UzunHikâye Öykü, inceleme, eleştiri



Kitaplık

08 Nis 2013
turgut

Bu hikaye geçici bir süreliğine forumdan kaldırılmıştır.

Kategori:

Re: Kitaplık

Bana, aşağıdaki bölüm nedeniyle, doğal olarak, Silgi'yi anımsatıyor öykü.

""
Ahizeyi kaldırıp rasgele bir numara çevirdin. Bir-iki çaldı telefon. Sonra kapadın. İşler bekler. Çalışma odasına geçtin. Kitaplık karşında dağ gibi yükseldi mübarek. İnsan eve alacağı eşyayı dikkatli seçmeli. Berkeley’le Dilthey da ta tepelerde duruyor. Batı metafiziğini ne diye el altında tutmazsın ki be adam. Varoluşçuları at yukarılara. El mahkum tırmanacaksın şimdi. Yaradana sığınıp salla kolunu üçüncü rafa. Yüklen, asıl gövdeyi. Bir! Dirseğini rafa iyice yerleştirip kıçı hafifçe sallayarak atla diğer rafa. İki! Göz hizanda Oidipus duruyor. Alnında boncuk boncuk ter. Ha gayret. Şu Yunanlıları aşınca kara görünecek. Hoppa!

Gözlerini açtın. Yığılıp kalmışsın kitaplığın önüne. Bir yığın kitap üzerine devrilmiş. Can havliyle Tractatus’a sarılmışsın düşerken, elinde kalmış.
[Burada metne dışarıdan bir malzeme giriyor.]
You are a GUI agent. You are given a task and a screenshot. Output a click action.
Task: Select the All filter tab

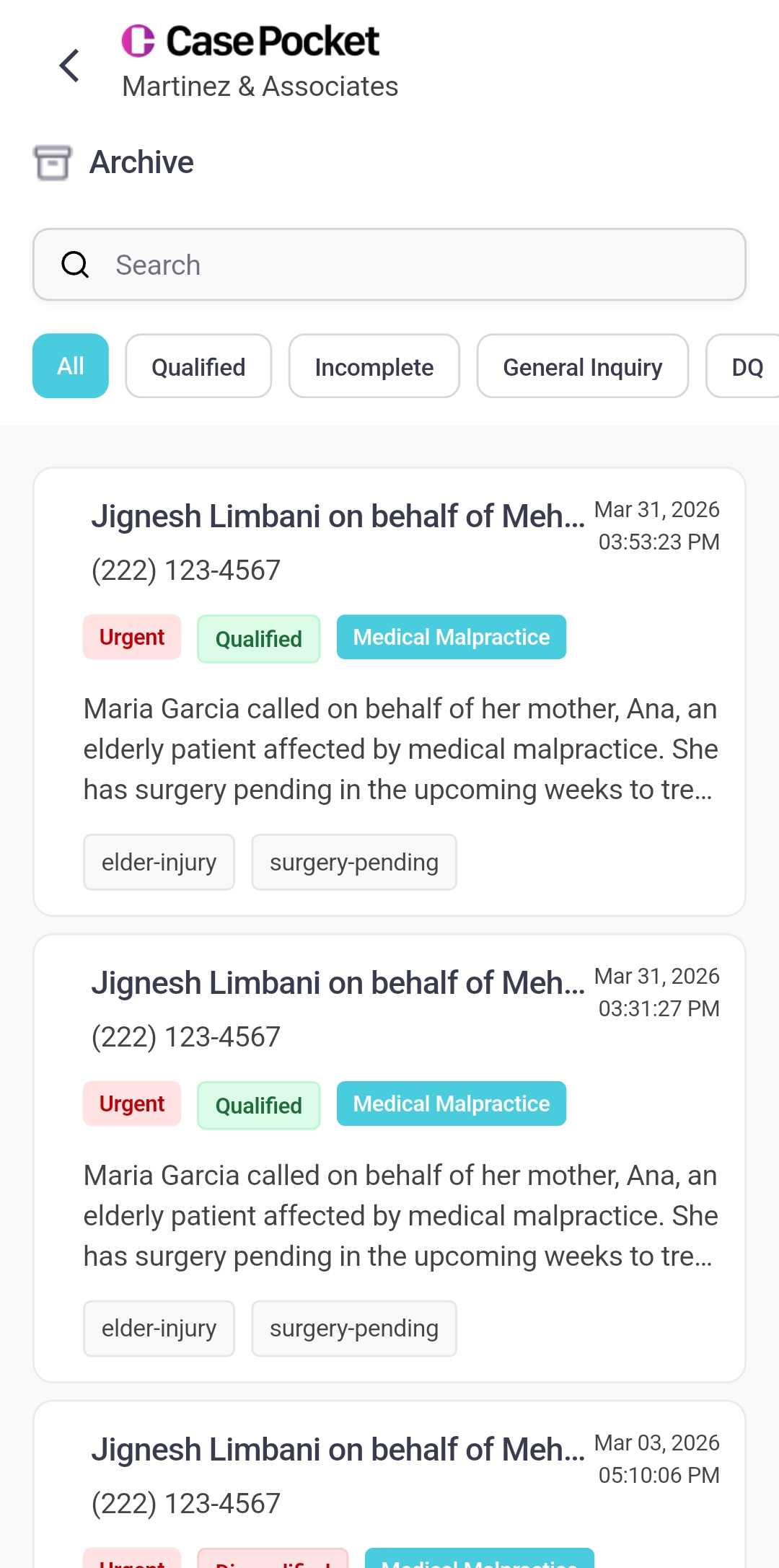click(71, 366)
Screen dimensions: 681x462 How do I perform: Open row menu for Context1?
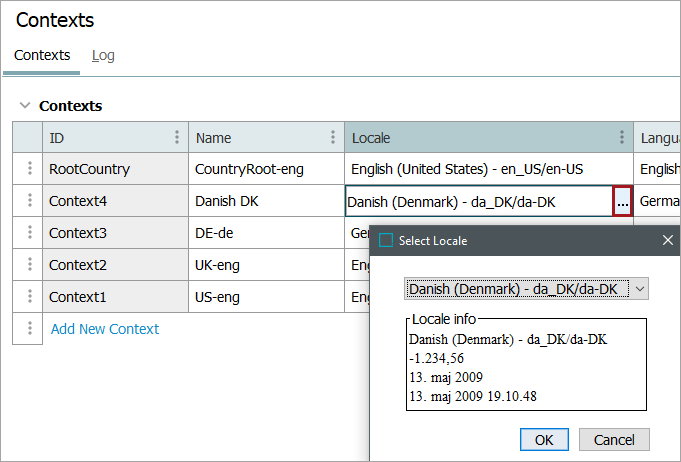28,297
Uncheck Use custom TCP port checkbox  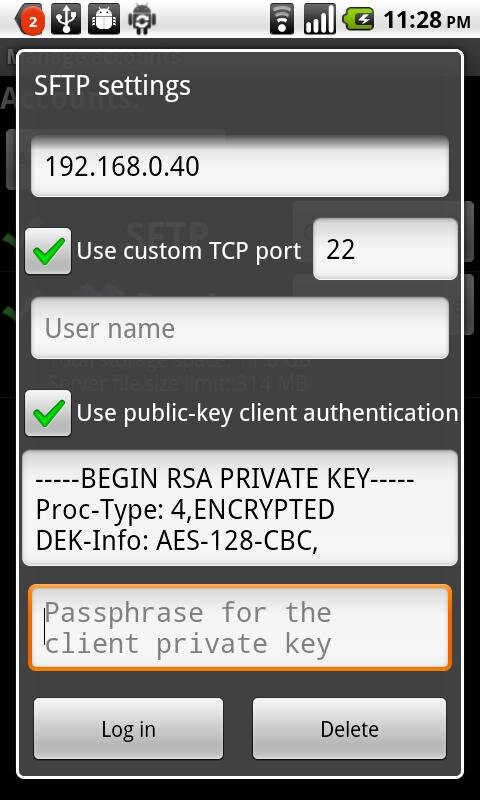(x=48, y=251)
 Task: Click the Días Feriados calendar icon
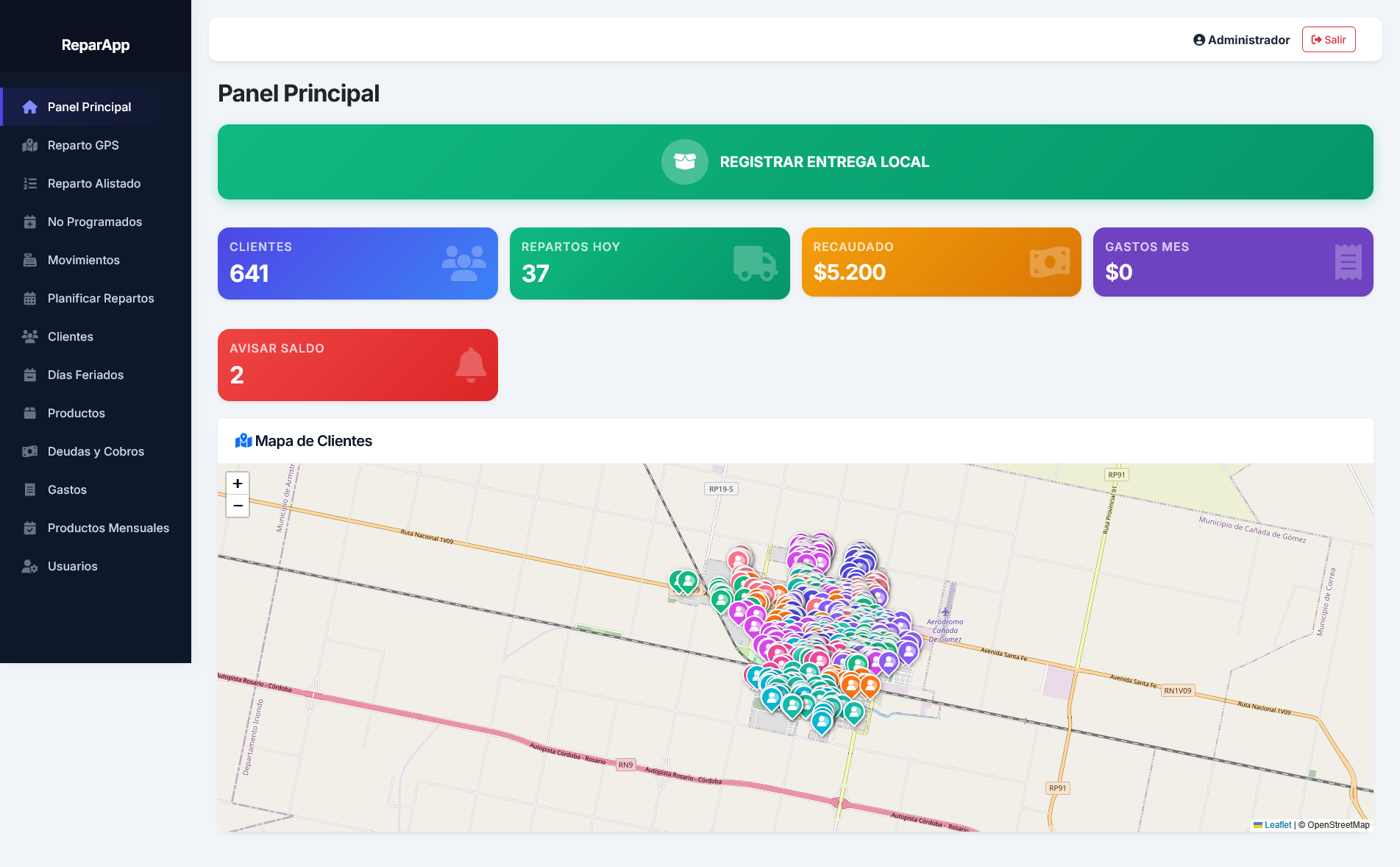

"Kara kapaklı kitap" alegorisini çözmek zor. Aynı anda her yere bağlanabilir gibi. Akla dair çöküşü sevdim, lakin ilahi bir kudret çağrışımı seziliyor arkalardan; o biraz garip geldi.


Re: Kitaplık

bu hikaye, mehmet sürücü'nün "günlük şeyler" öyküsü ve o öykü üzerine dönen tartışmalarla birlikte okunabilir.